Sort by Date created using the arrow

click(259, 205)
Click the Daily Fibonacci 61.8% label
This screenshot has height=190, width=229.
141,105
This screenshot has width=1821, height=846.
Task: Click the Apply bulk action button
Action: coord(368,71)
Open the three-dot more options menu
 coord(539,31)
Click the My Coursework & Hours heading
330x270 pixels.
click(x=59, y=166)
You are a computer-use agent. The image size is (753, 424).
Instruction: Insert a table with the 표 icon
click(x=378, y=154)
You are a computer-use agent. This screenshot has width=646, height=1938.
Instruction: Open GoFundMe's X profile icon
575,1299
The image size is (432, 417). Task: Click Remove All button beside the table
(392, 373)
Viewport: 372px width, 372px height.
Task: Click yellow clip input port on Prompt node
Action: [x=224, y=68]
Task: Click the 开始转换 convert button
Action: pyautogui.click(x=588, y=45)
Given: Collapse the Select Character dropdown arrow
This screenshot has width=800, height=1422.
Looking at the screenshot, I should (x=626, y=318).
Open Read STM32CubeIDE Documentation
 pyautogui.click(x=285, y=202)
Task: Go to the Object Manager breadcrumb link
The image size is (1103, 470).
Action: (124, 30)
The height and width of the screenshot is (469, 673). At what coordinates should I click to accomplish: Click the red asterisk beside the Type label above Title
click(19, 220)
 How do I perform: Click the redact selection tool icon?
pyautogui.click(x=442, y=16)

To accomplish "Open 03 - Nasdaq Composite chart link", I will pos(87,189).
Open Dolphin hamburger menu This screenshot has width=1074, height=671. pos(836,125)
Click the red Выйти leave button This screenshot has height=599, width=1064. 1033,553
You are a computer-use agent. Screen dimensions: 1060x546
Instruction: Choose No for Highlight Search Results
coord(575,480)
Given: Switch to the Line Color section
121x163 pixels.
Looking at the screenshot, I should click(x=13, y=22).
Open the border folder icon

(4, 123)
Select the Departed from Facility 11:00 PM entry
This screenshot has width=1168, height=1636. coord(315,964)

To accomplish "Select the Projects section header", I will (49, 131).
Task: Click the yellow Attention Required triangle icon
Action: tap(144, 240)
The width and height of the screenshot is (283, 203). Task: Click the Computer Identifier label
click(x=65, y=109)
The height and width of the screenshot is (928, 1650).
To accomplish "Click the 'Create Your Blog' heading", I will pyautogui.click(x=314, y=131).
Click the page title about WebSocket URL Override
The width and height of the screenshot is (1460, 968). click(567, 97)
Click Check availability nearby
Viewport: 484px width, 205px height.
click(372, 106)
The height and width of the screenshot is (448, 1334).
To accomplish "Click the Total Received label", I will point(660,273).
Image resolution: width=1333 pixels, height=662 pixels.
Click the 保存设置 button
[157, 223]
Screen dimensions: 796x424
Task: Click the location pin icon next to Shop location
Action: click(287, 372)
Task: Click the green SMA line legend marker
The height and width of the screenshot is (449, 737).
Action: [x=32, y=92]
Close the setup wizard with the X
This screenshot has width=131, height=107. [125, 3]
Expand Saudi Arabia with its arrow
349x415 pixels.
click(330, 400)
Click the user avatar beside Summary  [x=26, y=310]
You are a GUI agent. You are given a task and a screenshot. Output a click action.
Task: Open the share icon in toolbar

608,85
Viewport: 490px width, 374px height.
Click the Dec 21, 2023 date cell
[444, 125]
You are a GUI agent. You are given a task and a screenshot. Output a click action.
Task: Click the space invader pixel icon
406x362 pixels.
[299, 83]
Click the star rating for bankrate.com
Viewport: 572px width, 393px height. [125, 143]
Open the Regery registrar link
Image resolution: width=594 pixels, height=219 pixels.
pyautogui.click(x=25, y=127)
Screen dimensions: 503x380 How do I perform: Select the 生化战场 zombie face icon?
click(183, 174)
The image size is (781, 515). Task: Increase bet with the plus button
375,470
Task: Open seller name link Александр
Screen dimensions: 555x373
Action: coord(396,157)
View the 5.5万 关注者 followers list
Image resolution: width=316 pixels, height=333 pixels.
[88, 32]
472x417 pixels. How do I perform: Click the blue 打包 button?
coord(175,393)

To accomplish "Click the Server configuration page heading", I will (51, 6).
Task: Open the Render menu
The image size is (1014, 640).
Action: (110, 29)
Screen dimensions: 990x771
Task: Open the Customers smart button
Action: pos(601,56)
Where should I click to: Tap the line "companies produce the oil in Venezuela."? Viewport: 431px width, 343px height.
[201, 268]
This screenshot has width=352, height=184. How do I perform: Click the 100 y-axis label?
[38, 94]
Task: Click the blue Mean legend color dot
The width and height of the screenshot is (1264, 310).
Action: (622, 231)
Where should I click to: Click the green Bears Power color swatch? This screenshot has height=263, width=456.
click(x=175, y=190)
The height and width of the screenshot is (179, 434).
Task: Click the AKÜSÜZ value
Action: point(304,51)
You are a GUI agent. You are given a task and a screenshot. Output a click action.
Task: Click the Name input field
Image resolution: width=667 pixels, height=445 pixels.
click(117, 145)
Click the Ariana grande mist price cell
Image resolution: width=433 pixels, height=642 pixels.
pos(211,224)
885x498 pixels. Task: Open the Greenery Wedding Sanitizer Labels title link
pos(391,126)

Exercise goal:
Would you retype the full listing without altering a single word?

The completed task:
Sort by Date created using the arrow

click(259, 205)
Click the Daily Fibonacci 61.8% label
This screenshot has height=190, width=229.
141,105
This screenshot has width=1821, height=846.
Task: Click the Apply bulk action button
Action: coord(368,71)
Open the three-dot more options menu
 coord(539,31)
Click the My Coursework & Hours heading
330x270 pixels.
click(x=59, y=166)
You are a computer-use agent. The image size is (753, 424).
Instruction: Insert a table with the 표 icon
click(x=378, y=154)
You are a computer-use agent. This screenshot has width=646, height=1938.
Instruction: Open GoFundMe's X profile icon
575,1299
The image size is (432, 417). Task: Click Remove All button beside the table
(392, 373)
Viewport: 372px width, 372px height.
Task: Click yellow clip input port on Prompt node
Action: [x=224, y=68]
Task: Click the 开始转换 convert button
Action: pyautogui.click(x=588, y=45)
Given: Collapse the Select Character dropdown arrow
This screenshot has width=800, height=1422.
Looking at the screenshot, I should (x=626, y=318).
Open Read STM32CubeIDE Documentation
 pyautogui.click(x=285, y=202)
Task: Go to the Object Manager breadcrumb link
The image size is (1103, 470).
Action: (124, 30)
The height and width of the screenshot is (469, 673). At what coordinates should I click to accomplish: Click the red asterisk beside the Type label above Title
click(19, 220)
 How do I perform: Click the redact selection tool icon?
pyautogui.click(x=442, y=16)

To accomplish "Open 03 - Nasdaq Composite chart link", I will pos(87,189).
Open Dolphin hamburger menu This screenshot has width=1074, height=671. pos(836,125)
Click the red Выйти leave button This screenshot has height=599, width=1064. 1033,553
You are a computer-use agent. Screen dimensions: 1060x546
Instruction: Choose No for Highlight Search Results
coord(575,480)
Given: Switch to the Line Color section
121x163 pixels.
Looking at the screenshot, I should click(x=13, y=22).
Open the border folder icon

(4, 123)
Select the Departed from Facility 11:00 PM entry
This screenshot has width=1168, height=1636. coord(315,964)

To accomplish "Select the Projects section header", I will (49, 131).
Task: Click the yellow Attention Required triangle icon
Action: tap(144, 240)
The width and height of the screenshot is (283, 203). Task: Click the Computer Identifier label
click(x=65, y=109)
The height and width of the screenshot is (928, 1650).
To accomplish "Click the 'Create Your Blog' heading", I will pyautogui.click(x=314, y=131).
Click the page title about WebSocket URL Override
The width and height of the screenshot is (1460, 968). click(567, 97)
Click Check availability nearby
Viewport: 484px width, 205px height.
click(372, 106)
The height and width of the screenshot is (448, 1334).
To accomplish "Click the Total Received label", I will point(660,273).
Image resolution: width=1333 pixels, height=662 pixels.
Click the 保存设置 button
[157, 223]
Screen dimensions: 796x424
Task: Click the location pin icon next to Shop location
Action: click(287, 372)
Task: Click the green SMA line legend marker
The height and width of the screenshot is (449, 737).
Action: [x=32, y=92]
Close the setup wizard with the X
This screenshot has width=131, height=107. [125, 3]
Expand Saudi Arabia with its arrow
349x415 pixels.
click(330, 400)
Click the user avatar beside Summary  [x=26, y=310]
You are a GUI agent. You are given a task and a screenshot. Output a click action.
Task: Open the share icon in toolbar

608,85
Viewport: 490px width, 374px height.
Click the Dec 21, 2023 date cell
[444, 125]
You are a GUI agent. You are given a task and a screenshot. Output a click action.
Task: Click the space invader pixel icon
406x362 pixels.
[299, 83]
Click the star rating for bankrate.com
Viewport: 572px width, 393px height. [125, 143]
Open the Regery registrar link
Image resolution: width=594 pixels, height=219 pixels.
pyautogui.click(x=25, y=127)
Screen dimensions: 503x380 How do I perform: Select the 生化战场 zombie face icon?
click(183, 174)
The image size is (781, 515). Task: Increase bet with the plus button
375,470
Task: Open seller name link Александр
Screen dimensions: 555x373
Action: coord(396,157)
View the 5.5万 关注者 followers list
Image resolution: width=316 pixels, height=333 pixels.
[88, 32]
472x417 pixels. How do I perform: Click the blue 打包 button?
coord(175,393)

To accomplish "Click the Server configuration page heading", I will (51, 6).
Task: Open the Render menu
The image size is (1014, 640).
Action: (110, 29)
Screen dimensions: 990x771
Task: Open the Customers smart button
Action: pos(601,56)
Where should I click to: Tap the line "companies produce the oil in Venezuela."? Viewport: 431px width, 343px height.
[201, 268]
This screenshot has width=352, height=184. How do I perform: Click the 100 y-axis label?
[38, 94]
Task: Click the blue Mean legend color dot
The width and height of the screenshot is (1264, 310).
Action: (622, 231)
Where should I click to: Click the green Bears Power color swatch? This screenshot has height=263, width=456.
click(x=175, y=190)
The height and width of the screenshot is (179, 434).
Task: Click the AKÜSÜZ value
Action: point(304,51)
You are a GUI agent. You are given a task and a screenshot. Output a click action.
Task: Click the Name input field
Image resolution: width=667 pixels, height=445 pixels.
click(117, 145)
Click the Ariana grande mist price cell
Image resolution: width=433 pixels, height=642 pixels.
pos(211,224)
885x498 pixels. Task: Open the Greenery Wedding Sanitizer Labels title link
pos(391,126)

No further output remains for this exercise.